Write out every entry exactly; the pictures do not belong in the copy.

** Opening Records for processing block **

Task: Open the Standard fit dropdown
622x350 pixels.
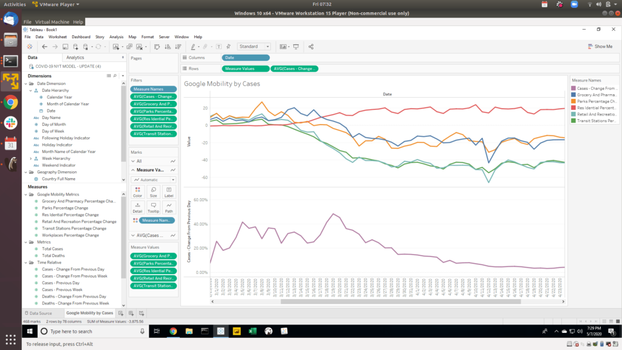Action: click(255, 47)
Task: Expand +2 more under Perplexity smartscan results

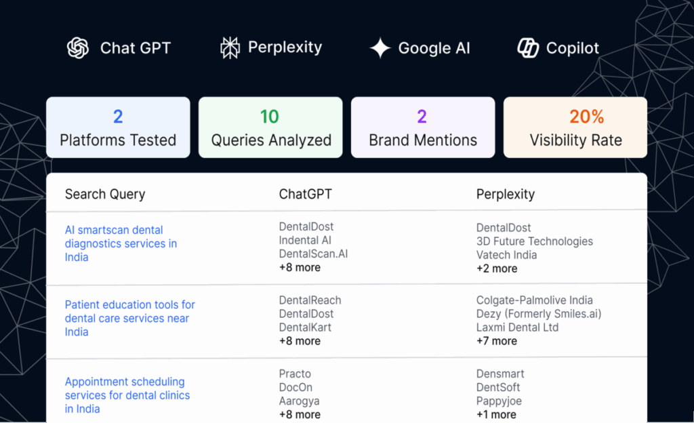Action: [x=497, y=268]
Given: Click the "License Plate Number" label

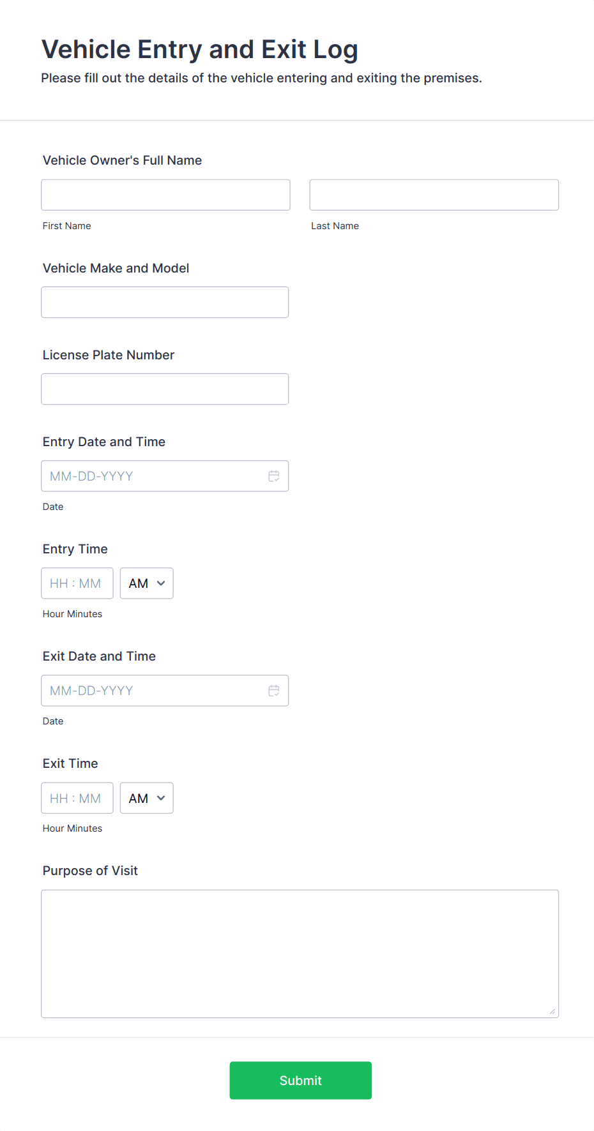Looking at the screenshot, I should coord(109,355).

** Closing Records for processing block **

Expected output.
Task: Open the Standard fit dropdown
622x350 pixels.
Action: click(255, 47)
Task: Expand +2 more under Perplexity smartscan results

Action: [x=497, y=268]
Given: Click the "License Plate Number" label

Looking at the screenshot, I should coord(109,355).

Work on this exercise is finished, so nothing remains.